Martina Kügler hatte besonders zu Zeiten, in denen ihre Mutter weniger Einfluss auf sie hatte, sehr gut verkauft – von Paris bis München und von Frankfurt bis in die Schweiz: Die Mutter hielt das Werkkonvolut zurück, aus Sorge, dass sich die Künstlerin unter Wert verkaufe. Alle, auch der Freundeskreis der Künstlerin, haben begonnen, Arbeiten zu inventarisieren, ein umfangreiches Werkverzeichnis soll entstehen. Aufruf: Hierfür werden übrigens auch Werke im Besitz Dritter katalogisiert.
Tyrown Vincents Engagement, zu vernetzen und das ehrliche Gespräch zwischen Künstlern und Sammlern, Galerien, Museen und Nachlässen zu finden, ist beeindruckend. So hat er nicht nur die Arbeiten von Martina Kügler an die beiden Galerien in Frankfurt und Berlin vermittelt, sondern auch mich. Zeichnungen, die mir Heike Strelow (www.galerieheikestrelow.de) zeigte, wie »Mein heimliches Ohr weint Krokodilstränen« (1988) und »sternzauberzaudernd naschend am Ohrenhieb lachend in die Tasche eingeräumt« (1989) gehen mir nicht mehr aus dem Kopf. In Berlin treffe ich Markus Summerer und Klaus Voss in der Galerie Mountains (https://mountains.gallery). Sie bereiten gerade die Ausstellung zu Martina Kügler während des Gallery Weekend Berlin vor, die am 29. April, 18 Uhr, eröffnet – und meine Empfehlung ist, sich »Hinter deinem Schatten« (1979) und »Ich schrubbe dir den Kopp« anzusehen (bis 11. Juni 2022 möglich)! Während sich die Frankfurter Galerie Heike Strelow vornehmlich auf die figurativen Arbeiten der Künstlerin konzentriert, zeigt Mountains daneben auch abstrakte Arbeiten.

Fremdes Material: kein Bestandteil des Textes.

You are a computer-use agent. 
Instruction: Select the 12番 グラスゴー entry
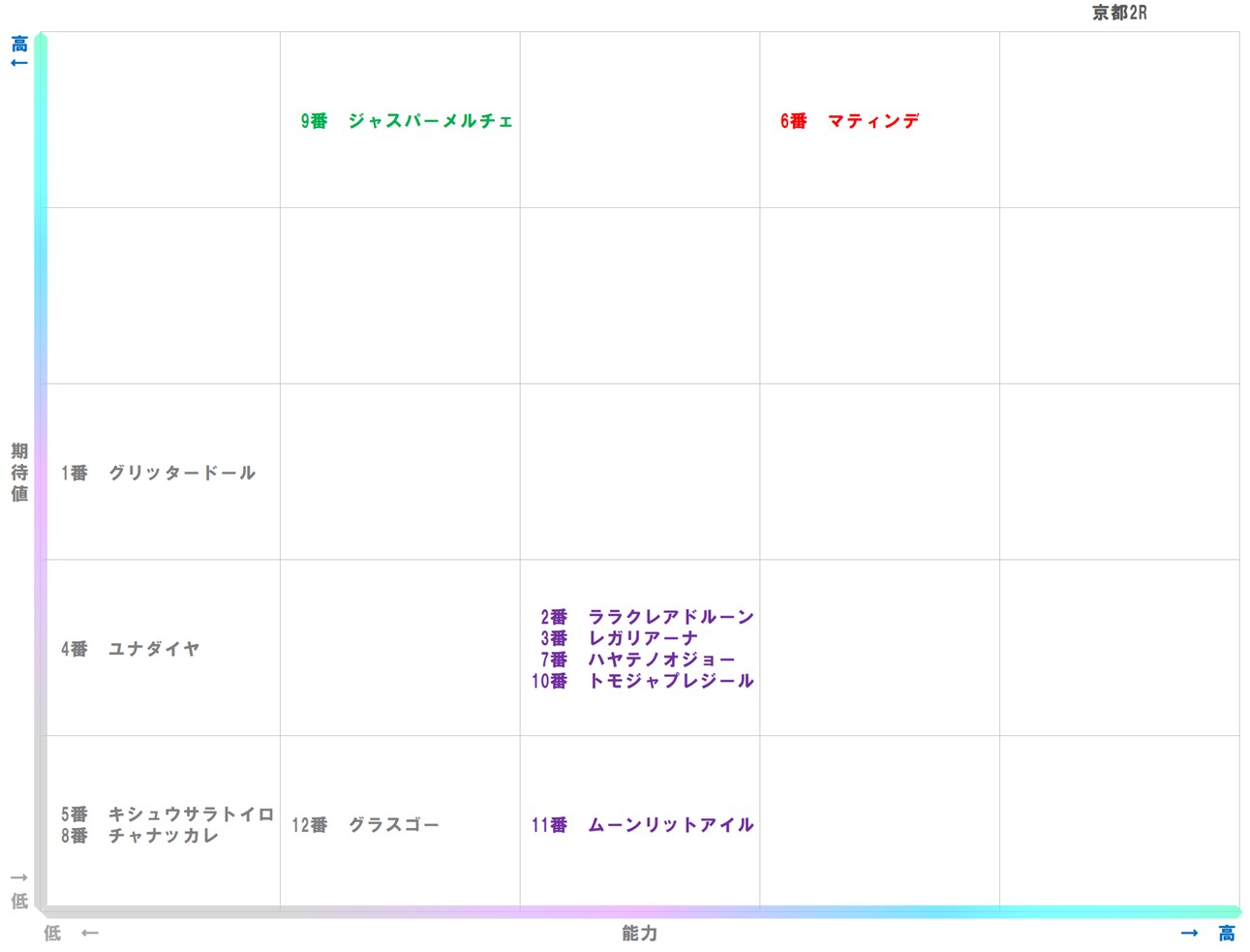[x=366, y=825]
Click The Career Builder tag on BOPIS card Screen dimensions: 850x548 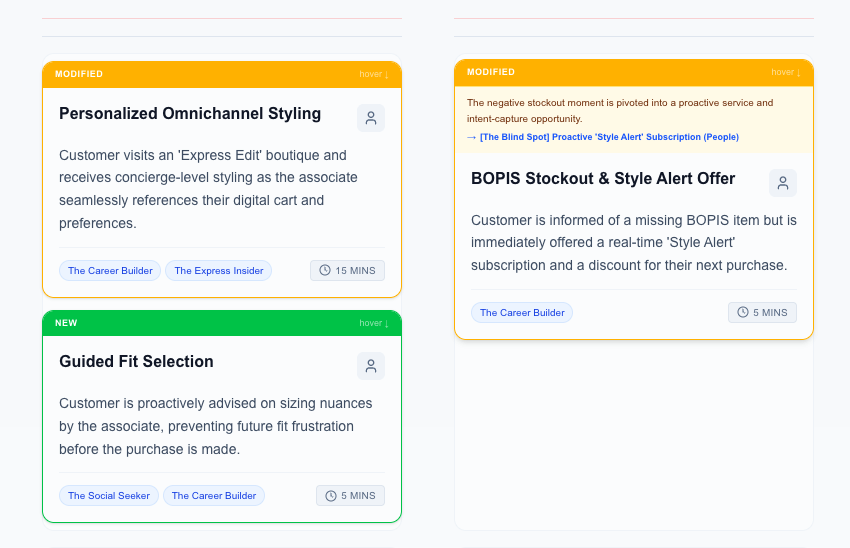(x=522, y=313)
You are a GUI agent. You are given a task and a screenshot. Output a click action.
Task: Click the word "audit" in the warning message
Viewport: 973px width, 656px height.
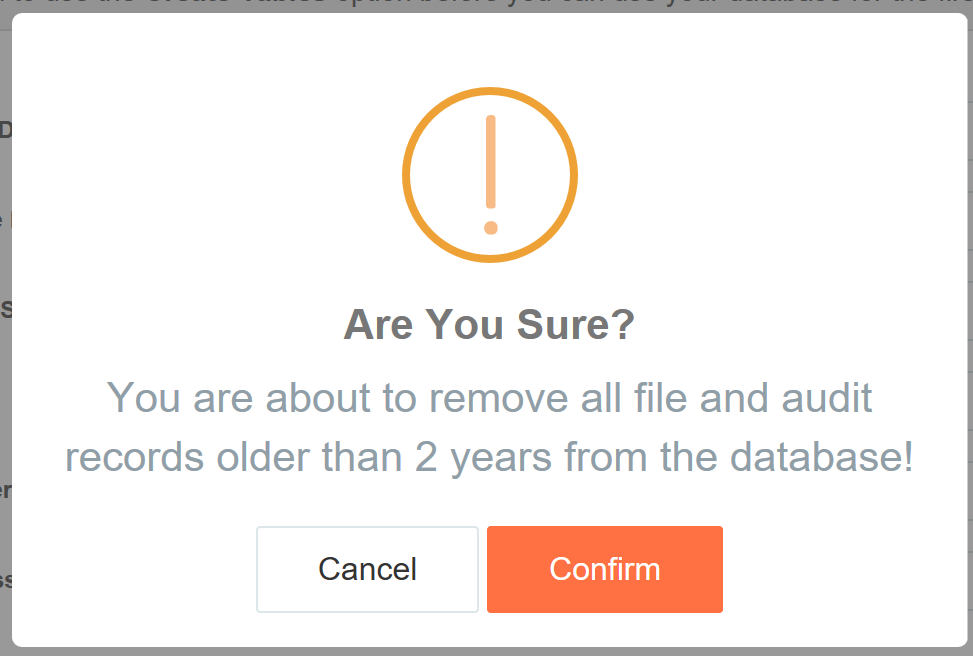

Hans-Jürgen Döpp, der Martina Kügler beizeiten in die Tiefe gesammelt hatte und sie bis über ihren Tod hinaus fördert, hielt die Grabrede: Dein Leben selbst war ein Hochseilakt, und wenn man abstürzte, dann ganz. Doch Du wahrtest – durch Deine Begabung zur Kunst – die Balance und konntest über all die Jahre das Gleichgewicht halten. Das geben auch Deine wunderbaren Collagen zu erkennen: Du bist eine meisterhafte Jongleuse der Farben und Formen, der es gelungen ist, auch die Gegensätze immer wieder zur Einheit zu bringen.
Der Zeichenstift war Dein Lebensmittel, die gezeichnete Linie Dein Lebensnerv.